Also from Jingo is a DVD film telling Verdi's life story. The title, Fly Thoughts, On Golden Wings, is taken from a famous chorus in his opera Nabucco (Nebuchadnezzar). Known as the Chorus of the Hebrew Slaves and beginning "Va, pensiero" (Go, thoughts), it became a virtual anthem for Italy's unification movement, the Risorgimento. It was considered Verdi's personal signature, and was sung by the 300,000 people who lined the streets at his funeral in Milan in 1901.

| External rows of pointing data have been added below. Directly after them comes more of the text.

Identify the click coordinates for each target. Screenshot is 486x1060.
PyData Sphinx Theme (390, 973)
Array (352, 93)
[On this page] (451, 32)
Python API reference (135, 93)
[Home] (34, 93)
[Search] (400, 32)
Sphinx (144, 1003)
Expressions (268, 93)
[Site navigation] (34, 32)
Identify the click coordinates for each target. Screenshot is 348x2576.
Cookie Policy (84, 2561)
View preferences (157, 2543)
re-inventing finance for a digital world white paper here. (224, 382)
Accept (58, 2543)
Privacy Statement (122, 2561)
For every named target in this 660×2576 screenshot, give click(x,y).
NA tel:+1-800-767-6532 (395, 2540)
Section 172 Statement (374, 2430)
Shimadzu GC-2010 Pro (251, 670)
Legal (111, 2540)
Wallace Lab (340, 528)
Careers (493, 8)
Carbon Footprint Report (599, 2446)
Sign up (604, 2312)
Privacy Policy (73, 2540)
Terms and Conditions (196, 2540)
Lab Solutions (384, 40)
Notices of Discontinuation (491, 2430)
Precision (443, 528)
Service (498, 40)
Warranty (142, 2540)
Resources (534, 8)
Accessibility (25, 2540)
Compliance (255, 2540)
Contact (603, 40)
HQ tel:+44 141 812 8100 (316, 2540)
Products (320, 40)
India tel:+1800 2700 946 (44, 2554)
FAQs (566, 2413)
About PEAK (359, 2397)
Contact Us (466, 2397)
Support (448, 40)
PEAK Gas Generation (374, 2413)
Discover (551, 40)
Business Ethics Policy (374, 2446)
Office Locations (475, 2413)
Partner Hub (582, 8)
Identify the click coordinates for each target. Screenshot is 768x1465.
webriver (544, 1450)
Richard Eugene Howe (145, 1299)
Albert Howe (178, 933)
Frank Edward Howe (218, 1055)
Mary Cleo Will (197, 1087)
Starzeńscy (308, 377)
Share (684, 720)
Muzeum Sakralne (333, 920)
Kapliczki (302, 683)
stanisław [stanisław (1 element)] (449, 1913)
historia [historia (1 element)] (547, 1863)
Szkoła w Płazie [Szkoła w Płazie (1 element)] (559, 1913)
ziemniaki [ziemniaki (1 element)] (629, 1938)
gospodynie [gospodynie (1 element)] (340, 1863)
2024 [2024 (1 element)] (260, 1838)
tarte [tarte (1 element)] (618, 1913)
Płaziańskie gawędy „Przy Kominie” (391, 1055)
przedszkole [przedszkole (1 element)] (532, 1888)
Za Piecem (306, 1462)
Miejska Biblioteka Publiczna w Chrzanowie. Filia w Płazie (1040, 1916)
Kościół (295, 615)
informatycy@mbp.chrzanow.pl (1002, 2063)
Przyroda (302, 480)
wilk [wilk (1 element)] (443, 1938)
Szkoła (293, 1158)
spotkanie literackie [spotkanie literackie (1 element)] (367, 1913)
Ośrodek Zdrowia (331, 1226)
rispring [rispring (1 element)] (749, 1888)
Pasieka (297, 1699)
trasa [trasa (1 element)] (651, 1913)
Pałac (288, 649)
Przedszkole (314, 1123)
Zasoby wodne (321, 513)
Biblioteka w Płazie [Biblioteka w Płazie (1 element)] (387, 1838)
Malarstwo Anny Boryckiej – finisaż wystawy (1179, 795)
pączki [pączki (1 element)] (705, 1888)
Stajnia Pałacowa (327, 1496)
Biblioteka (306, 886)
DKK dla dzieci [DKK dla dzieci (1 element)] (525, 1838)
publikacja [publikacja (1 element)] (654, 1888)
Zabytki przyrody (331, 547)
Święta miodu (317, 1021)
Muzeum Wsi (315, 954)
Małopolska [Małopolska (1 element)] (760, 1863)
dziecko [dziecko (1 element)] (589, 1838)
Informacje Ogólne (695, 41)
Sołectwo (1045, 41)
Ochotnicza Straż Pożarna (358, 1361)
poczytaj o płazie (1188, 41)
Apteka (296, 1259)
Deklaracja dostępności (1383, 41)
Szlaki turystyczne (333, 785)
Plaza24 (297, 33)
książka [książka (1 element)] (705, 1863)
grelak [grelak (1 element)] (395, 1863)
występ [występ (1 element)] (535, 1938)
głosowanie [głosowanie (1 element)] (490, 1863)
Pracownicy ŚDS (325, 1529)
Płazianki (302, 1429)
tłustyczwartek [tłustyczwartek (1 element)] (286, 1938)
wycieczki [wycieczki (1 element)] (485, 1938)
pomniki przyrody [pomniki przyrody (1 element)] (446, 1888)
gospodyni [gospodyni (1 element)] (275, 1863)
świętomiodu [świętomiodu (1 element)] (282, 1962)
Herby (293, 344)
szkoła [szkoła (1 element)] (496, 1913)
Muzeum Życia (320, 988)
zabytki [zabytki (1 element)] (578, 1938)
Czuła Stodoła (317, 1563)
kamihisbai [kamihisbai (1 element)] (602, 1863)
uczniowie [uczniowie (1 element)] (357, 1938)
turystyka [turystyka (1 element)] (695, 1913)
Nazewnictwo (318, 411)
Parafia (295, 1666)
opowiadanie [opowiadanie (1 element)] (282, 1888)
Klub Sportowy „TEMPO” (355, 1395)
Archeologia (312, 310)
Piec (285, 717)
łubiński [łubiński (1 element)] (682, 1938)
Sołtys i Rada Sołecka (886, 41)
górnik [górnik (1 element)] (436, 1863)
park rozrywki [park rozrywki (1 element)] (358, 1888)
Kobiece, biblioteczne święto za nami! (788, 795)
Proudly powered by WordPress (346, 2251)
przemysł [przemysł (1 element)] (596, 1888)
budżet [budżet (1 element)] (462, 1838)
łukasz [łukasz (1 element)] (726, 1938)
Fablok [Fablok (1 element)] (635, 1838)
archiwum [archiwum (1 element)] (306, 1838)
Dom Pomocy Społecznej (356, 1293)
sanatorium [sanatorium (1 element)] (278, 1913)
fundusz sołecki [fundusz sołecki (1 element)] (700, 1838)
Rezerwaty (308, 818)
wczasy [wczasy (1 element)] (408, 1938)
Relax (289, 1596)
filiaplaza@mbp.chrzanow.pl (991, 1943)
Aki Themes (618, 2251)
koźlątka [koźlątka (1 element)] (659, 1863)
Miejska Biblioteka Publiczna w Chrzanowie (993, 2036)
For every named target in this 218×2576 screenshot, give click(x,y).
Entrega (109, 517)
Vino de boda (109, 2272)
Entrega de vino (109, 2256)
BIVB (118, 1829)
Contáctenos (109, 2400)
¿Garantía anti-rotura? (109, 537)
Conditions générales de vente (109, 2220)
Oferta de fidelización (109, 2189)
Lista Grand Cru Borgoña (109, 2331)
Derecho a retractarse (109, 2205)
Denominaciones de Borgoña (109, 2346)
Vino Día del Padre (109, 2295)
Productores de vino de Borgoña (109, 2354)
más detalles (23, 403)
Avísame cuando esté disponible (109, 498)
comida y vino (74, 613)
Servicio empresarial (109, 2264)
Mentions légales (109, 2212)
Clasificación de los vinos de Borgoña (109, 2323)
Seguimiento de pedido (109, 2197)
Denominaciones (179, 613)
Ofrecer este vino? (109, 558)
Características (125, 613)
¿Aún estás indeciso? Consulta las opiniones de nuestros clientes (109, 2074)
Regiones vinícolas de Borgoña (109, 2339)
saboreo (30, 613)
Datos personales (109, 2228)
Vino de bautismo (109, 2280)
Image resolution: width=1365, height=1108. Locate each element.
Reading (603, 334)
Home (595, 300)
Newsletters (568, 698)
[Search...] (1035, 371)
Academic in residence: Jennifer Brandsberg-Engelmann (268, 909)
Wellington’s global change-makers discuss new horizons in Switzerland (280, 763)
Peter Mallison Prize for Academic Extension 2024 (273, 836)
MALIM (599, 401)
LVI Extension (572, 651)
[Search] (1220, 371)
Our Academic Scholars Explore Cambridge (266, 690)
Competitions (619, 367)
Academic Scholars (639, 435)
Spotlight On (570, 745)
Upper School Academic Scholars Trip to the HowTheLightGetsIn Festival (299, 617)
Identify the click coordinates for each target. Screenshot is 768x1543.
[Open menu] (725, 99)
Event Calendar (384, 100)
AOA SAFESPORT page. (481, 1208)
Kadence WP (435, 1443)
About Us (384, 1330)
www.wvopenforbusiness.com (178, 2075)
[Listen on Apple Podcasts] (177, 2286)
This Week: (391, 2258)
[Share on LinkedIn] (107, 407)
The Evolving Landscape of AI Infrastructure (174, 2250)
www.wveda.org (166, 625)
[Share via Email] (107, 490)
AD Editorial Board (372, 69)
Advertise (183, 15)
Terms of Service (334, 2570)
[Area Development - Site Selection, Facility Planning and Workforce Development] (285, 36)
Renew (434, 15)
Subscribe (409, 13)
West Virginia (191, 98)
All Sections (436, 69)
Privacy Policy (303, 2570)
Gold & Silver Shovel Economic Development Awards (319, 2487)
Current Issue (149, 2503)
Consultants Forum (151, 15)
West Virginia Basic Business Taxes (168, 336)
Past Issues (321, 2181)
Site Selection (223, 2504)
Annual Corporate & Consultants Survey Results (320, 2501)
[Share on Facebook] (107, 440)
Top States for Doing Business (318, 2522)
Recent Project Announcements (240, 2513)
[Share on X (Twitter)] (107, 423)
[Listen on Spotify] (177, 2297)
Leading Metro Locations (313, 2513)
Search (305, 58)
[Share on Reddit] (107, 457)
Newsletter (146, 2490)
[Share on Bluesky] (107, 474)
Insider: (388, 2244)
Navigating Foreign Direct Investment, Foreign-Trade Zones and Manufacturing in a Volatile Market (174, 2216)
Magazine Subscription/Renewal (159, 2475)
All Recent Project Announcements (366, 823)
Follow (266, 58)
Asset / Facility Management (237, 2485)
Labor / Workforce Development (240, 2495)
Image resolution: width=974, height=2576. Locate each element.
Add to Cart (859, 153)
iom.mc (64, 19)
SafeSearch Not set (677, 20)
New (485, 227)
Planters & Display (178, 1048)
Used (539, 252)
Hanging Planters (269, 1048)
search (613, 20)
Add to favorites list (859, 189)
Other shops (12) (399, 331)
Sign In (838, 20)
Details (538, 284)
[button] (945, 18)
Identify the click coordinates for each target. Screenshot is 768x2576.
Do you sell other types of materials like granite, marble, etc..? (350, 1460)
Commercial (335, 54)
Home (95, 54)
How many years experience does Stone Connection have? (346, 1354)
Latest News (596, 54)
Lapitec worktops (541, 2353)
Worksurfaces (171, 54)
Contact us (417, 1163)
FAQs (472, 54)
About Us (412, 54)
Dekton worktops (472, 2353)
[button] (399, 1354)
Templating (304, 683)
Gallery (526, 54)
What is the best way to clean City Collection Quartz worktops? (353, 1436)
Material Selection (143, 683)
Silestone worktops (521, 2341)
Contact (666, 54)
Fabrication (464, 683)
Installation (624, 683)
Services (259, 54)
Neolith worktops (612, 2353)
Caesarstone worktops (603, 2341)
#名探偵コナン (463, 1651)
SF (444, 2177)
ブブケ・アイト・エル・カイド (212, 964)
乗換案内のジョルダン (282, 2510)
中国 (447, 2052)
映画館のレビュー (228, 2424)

Here the US baritone Thomas Hampson provides the narration and sings half a dozen arias while standing in historic settings associated with Verdi's life. You learn about his relatively humble origins, his lifelong love of the featureless local countryside where he was born, his ambiguous attitude to Paris, his long relationship with Giuseppina Strepponi (who he lived with for over a decade before marrying) and some of his numerous successes. This, though necessarily brief, is an appropriate introduction to Verdi for all newcomers to his art.
Saint Sebastian, pierced to death with arrows, served for long as a secret gay icon, a symbolism resurrected in 1976 by Derek Jarman in his cult film Sebastiane. Gabriele D'Annunzio's text for Debussy's Martyrdom of St Sebastian (1911) was actually put on the Index of banned works by the Vatican. Since then the "sacred mystery play" has been largely neglected, and it's good to see a selection from it resurrected in concert form at the Lucerne 2003 Festival. The music is by turns eerie and lugubrious, it's atmospherically played by the Lucerne Festival Orchestra under Claudio Abbado, and the recorded sound-quality is excellent.
Debussy's well-known symphonic poem La Mer completes the program.